You may be able to cheat openrc by

# cd /run/openrc/started && ln -s /etc/init.d/net.eno1 .

and try restarting apache, but it looks like you have the openrc net.eno1 setup wrong - heed the warning openrc gives.

----------

## manu_leo

Thanks for your prompt replay. 

I have made an entry for the eno1 under /etc/conf.d/net and have created a softlink for it under /etc/init.d as below

```
ln -s net.eno1 net.lo
```

I then go ahead and restart the net.lo and net.eno1 as below

Requested o/p is below :-

```
/etc/init.d/net.lo restart and 

/etc/init.d/net.eno1 restart
```

```
# rc-status|grep net

 netmount                                                          [  stopped  ]

 xinetd                                                            [  started  ]

 net.lo                                                            [  started  ]

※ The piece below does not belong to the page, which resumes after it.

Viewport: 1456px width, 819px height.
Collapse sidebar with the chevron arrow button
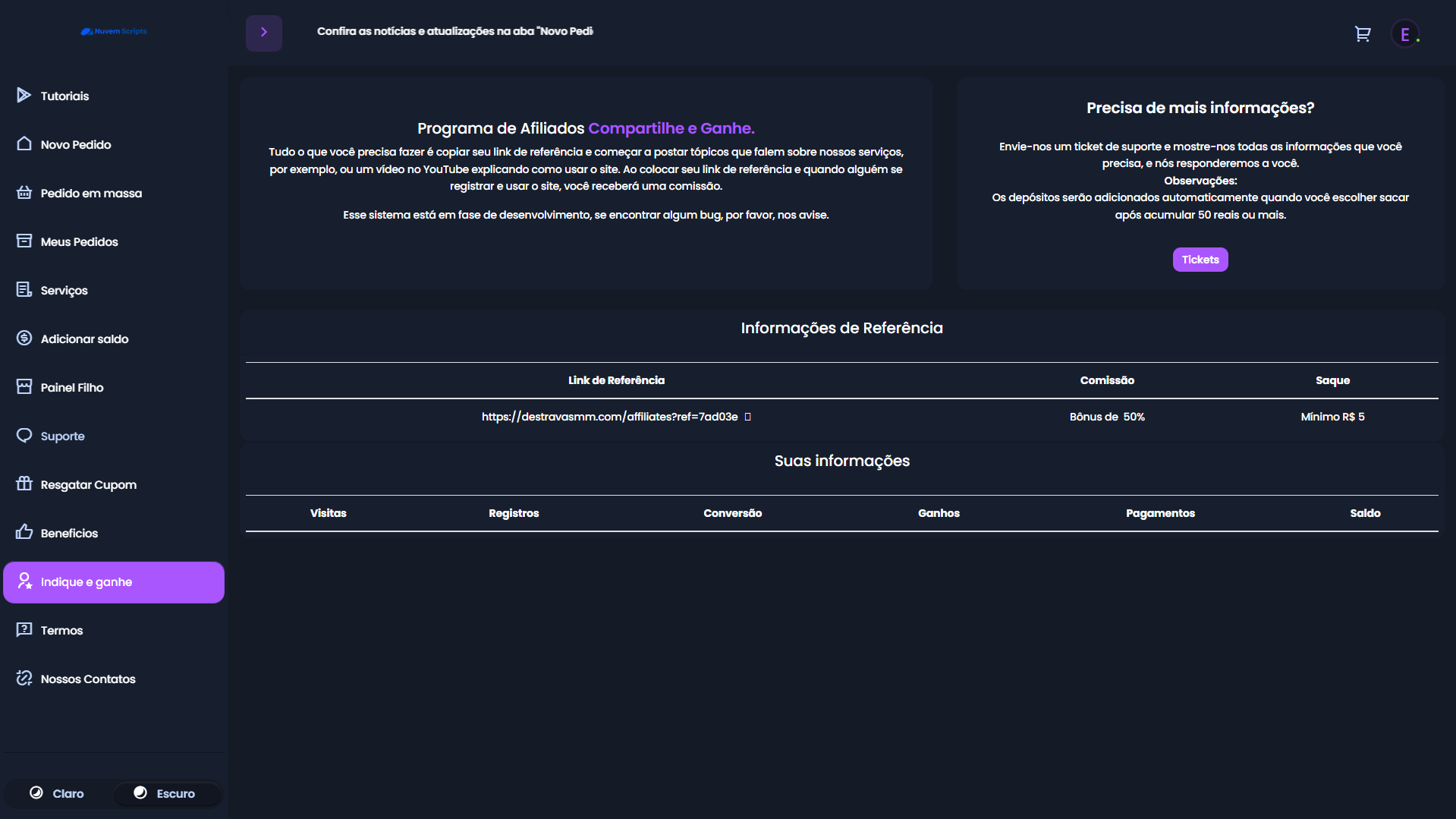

Angad net # rc-status|grep net\\.

 net.lo                                                            [  started  ]
```

Please suggest if I am missing something here.

Thanks

----------

## Syl20

 *manu_leo wrote:*   

> I have made an entry for the eno1 under /etc/conf.d/net 

 

And what did you put in /etc/conf.d/net ? Visibly, that is the problem.

 *Quote:*   

> 
> 
> ```
> # rc-status|grep net
> 
> ...

 

You should add net.eno1 to your default runlevel :

```
# rc-update add net.eno1 default
```

For now, that "works" because apache depends on "net", which forces net.* to start.

----------

## manu_leo

This is what I have under /etc/conf.d/net

```
config_eno1=("192.168.101.226 netmask 255.255.255.0 broadcast 192.168.101.255")

```

please let me know in case I am missing something here.

----------

## manu_leo

Guys , please suggest. Is there something wrong with the syntax I mentioned under /etc/conf.d/net ? I am not able to start multiple services like apache, vnc etc.

```
# /etc/init.d/vnc restart

 * Bringing up interface eno1

 *   You are using a bash array for config_eno1.

 *   This feature will be removed in the future.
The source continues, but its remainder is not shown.